Литмир - Электронная Библиотека
A
A

Девица с короткими зубами. Улыбка невыгодна для неё: обнажаются дёсны. Хоть и розовые, а всё–таки веет от этакой улыбки грустью старости.

Мур:

— Я стрелок, но не охотник. Стрелять в живое не могу. Тем более, в ребёнка.

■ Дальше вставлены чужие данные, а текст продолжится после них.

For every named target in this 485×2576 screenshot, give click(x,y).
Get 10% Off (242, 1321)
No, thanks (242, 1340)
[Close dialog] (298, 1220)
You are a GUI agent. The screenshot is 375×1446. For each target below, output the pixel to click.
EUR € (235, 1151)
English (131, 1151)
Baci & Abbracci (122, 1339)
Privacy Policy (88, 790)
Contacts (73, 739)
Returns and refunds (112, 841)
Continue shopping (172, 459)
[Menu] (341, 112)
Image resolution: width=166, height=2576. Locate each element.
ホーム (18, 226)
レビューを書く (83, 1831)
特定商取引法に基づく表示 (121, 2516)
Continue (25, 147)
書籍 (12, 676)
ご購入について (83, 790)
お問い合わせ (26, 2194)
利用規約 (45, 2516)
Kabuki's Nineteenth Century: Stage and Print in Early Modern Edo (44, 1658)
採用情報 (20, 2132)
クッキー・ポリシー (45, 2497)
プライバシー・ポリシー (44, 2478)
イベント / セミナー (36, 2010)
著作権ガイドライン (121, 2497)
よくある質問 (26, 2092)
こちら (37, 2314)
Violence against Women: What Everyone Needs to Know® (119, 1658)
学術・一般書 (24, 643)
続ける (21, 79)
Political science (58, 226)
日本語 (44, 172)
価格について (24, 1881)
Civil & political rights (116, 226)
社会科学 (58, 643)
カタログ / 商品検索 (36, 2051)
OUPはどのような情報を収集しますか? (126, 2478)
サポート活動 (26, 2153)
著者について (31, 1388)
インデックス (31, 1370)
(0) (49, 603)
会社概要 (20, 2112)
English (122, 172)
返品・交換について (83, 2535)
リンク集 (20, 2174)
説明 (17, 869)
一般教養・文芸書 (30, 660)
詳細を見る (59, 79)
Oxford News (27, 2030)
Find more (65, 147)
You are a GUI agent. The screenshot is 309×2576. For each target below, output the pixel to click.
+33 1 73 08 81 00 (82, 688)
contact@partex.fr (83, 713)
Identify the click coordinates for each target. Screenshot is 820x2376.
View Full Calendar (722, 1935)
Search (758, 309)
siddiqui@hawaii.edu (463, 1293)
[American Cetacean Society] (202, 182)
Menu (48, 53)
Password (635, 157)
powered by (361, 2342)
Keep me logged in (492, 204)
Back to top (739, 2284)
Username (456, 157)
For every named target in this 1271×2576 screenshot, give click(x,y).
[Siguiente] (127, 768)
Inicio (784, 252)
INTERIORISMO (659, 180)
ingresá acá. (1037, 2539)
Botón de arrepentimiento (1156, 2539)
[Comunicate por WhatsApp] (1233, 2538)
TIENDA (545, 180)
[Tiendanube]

Первым к сбитому гражданину подбежал он. Стал нажимать пострадавшему на грудь, дышать: рот в рот. Он массировал ему ребра так, что трещали кости. В толпе кто–то даже обронил: пусть лучше рёбра поломаны будут, но живой останется.

И бедняга задышал.

А спасатель покрылся потом, ослабел, словно полумертвец. Ему подумалось: полупокойник отсосал из него жизненную силу. Спасатель блевал, вздрагивал. Голова кружилась. Весь вечер он пил, чтобы оглушиться, но так и не смог опьянеть. Просто забылся. Лишь под утро проснулся в хибаре. Пробудился от страшного, опустошающего ощущения. Сердце колотилось, кувыркалось. Он испугался, застонал. Подружка ночи спала чутко — как и положено даме её профессии. Вскочила, принялась отпаивать его каплями.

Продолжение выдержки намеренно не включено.